One of the biggest challenges founders encounter when scaling a company is the mental shift they have to make as they transition from doers to delegators. Startup founders are gritty, and they love to build things. It’s in their nature. Founders are also typically fascinated by the feeling of being on the verge of success, some even describe it as the greatest feeling on earth.
As startups move beyond the proof-of-concept stage and begin to gain meaningful traction, assembling a trustworthy team is often the next step. This is a critical step especially for early-stage founders as most of their early recruits are individuals who join the company because they believe in the vision and long-term growth, not just because they get paid an enormous salary.

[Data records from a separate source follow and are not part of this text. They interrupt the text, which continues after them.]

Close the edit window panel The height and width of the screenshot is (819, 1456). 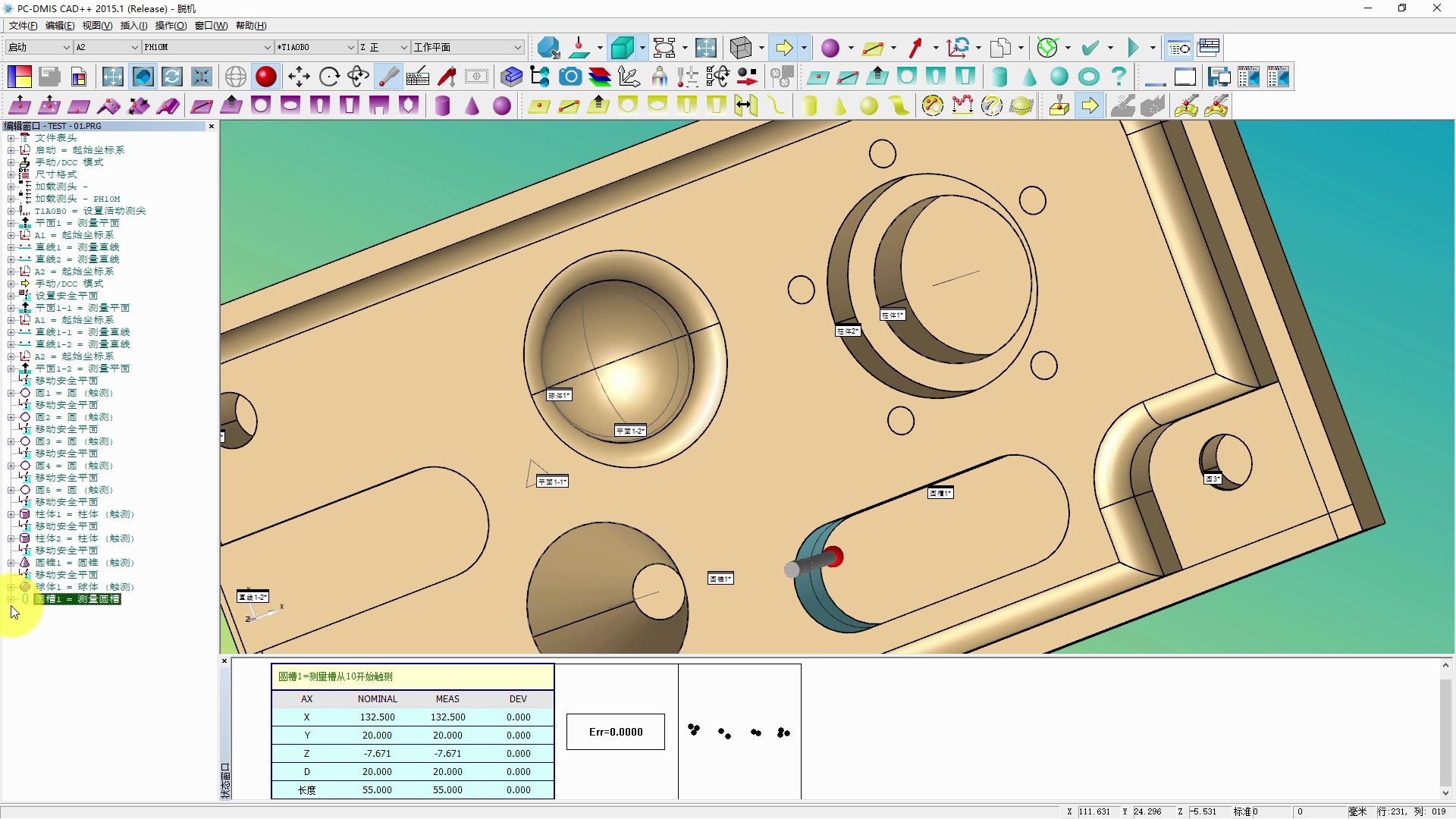pyautogui.click(x=212, y=126)
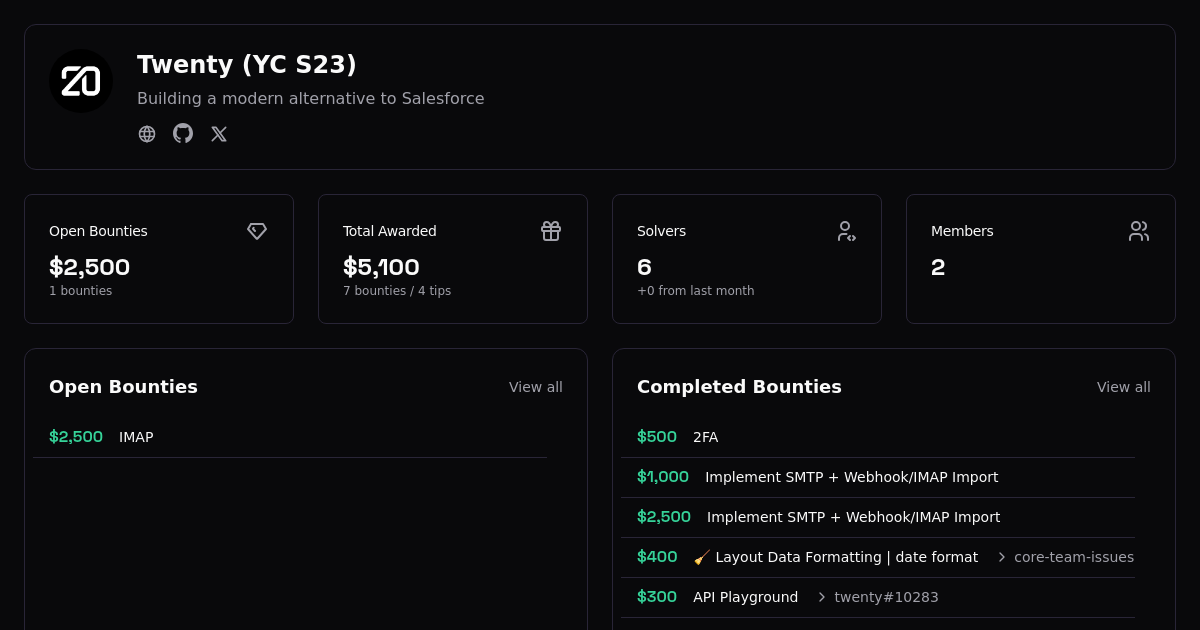Screen dimensions: 1200x630
Task: Open the $1,000 Implement SMTP bounty
Action: 851,477
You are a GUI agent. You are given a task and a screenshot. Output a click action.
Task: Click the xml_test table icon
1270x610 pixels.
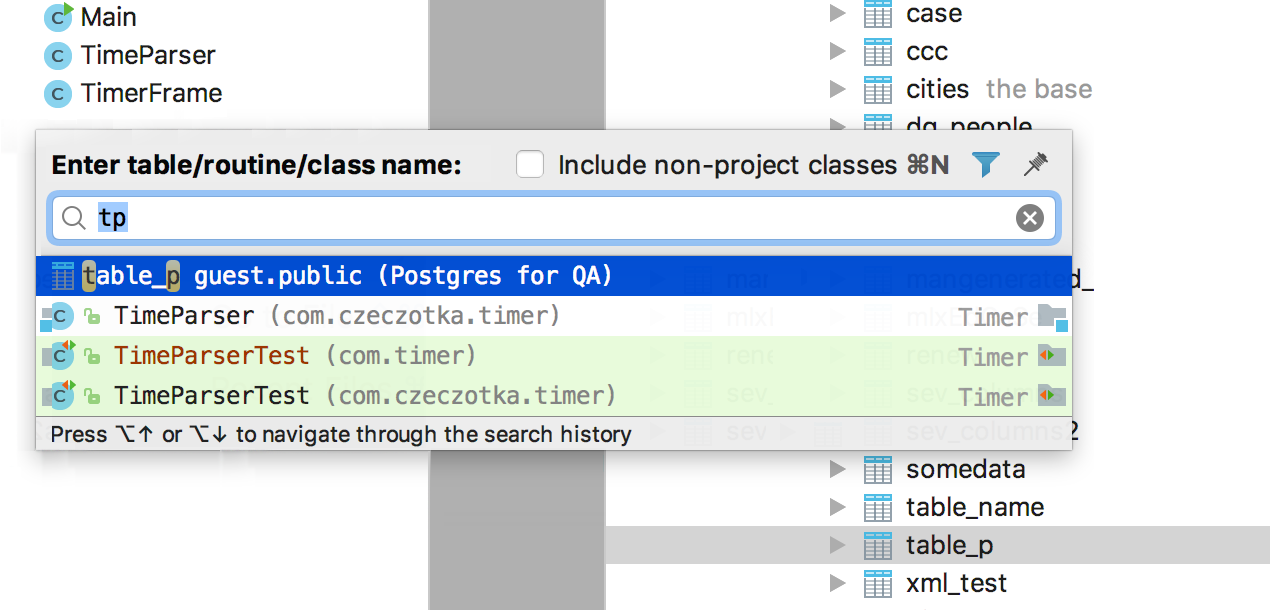click(x=877, y=583)
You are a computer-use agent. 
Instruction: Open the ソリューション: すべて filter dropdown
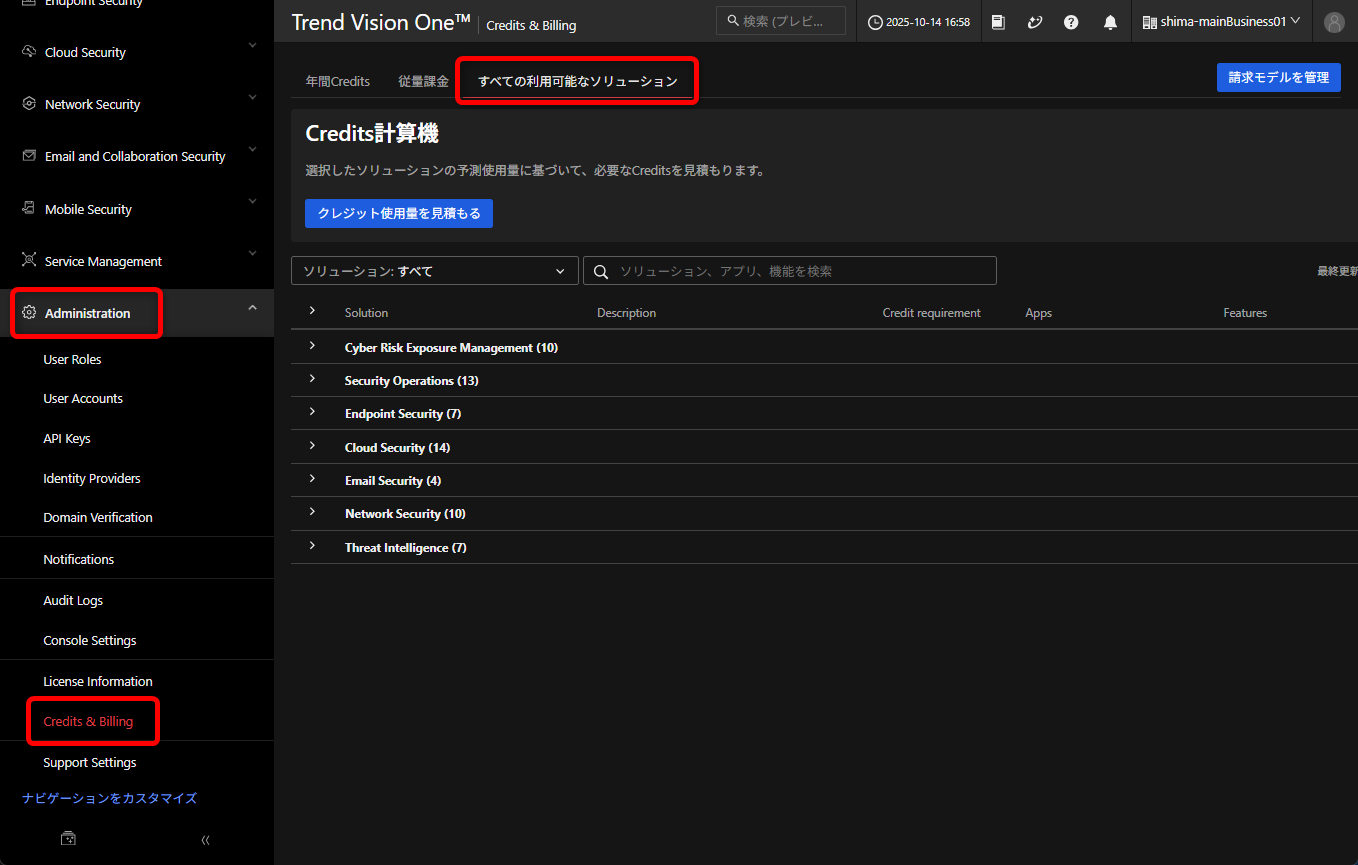(434, 271)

“Founders who build effective teams establish trust when they lead by example.
Provide clear instructions and expectations to team members. Be able and willing to step out of the way to give people the chance to prove themselves. This last step can be difficult for some founders because they believe no one can do the job better than they can. That’s usually because no one has more to lose than the founder if things don’t work right!
Over the course of my career as an investor, and now founder of Serac Ventures, I’ve learned a few things about leadership. These concepts are applicable to any company regardless of sector or industry. As a leader:
- Stop assuming that no one else can do what you do better than you can.
- This is a huge fallacy that may be true within a small organization for a very short period of time. However, as a company grows, it’s imperative for CEOs to find people they believe can do the job/task better (or differently) than they would do it themselves.
2. Set clear expectations for what you want from people.
- Expectations for team members should be so clear that they can easily be explained to a fifth grader. If a fifth-grade student can’t understand what you are telling them, it needs to be explained so it’s clearer. No need to get fancy.
3. Don’t give someone more than they can handle.
- When this happens, the end result/product is usually not great and you waste time making corrections
4. Don’t micromanage people.
- Give people clear instructions and trust them do their jobs.
5. People have different ways of arriving at the same result.
- If the path someone else takes to accomplish something in the same (or less) amount of time, that’s perfectly okay.
6. Don’t sweat the small stuff.
- If your graphic designer wants to place your company logo in the bottom left-hand corner and you prefer it placed in the upper right-hand corner, at the end of the day, it doesn’t matter. As a CEO, you have bigger problems to deal with. Let it go.
7. Progress is better than perfection.
- Sometimes leaders get so caught up in the minutiae that things stagnate, and nothing gets done. By no means does this mean that a company should produce subpar products or provide subpar service. That’s unacceptable. However, leaders should grow to become accustomed or comfortable with iteration and understand that it takes time to arrive at a perfect solution. It’s better to take two steps forward and one step backward versus taking no steps at all.
Lastly, one of the most difficult things for any founder to do is step down from the CEO role and hand over the reins of their company to a different person. I heard one founder say, “Imagine you spend several years of your life feeding, nurturing, and caring for your children, and then one day you have to hand them over to another person, a stranger, to raise them. That’s what it feels like to step down from your company and let another CEO run it. It hurts, but it’s necessary.” This may seem melodramatic, but it is indeed true.
Empowering others to achieve success requires building trust. One of the most effective ways to do that as a CEO is to trust others to do their jobs and hold them accountable when they don’t. This is the art of effective delegation to ensure things get done. It’s a constant work in progress.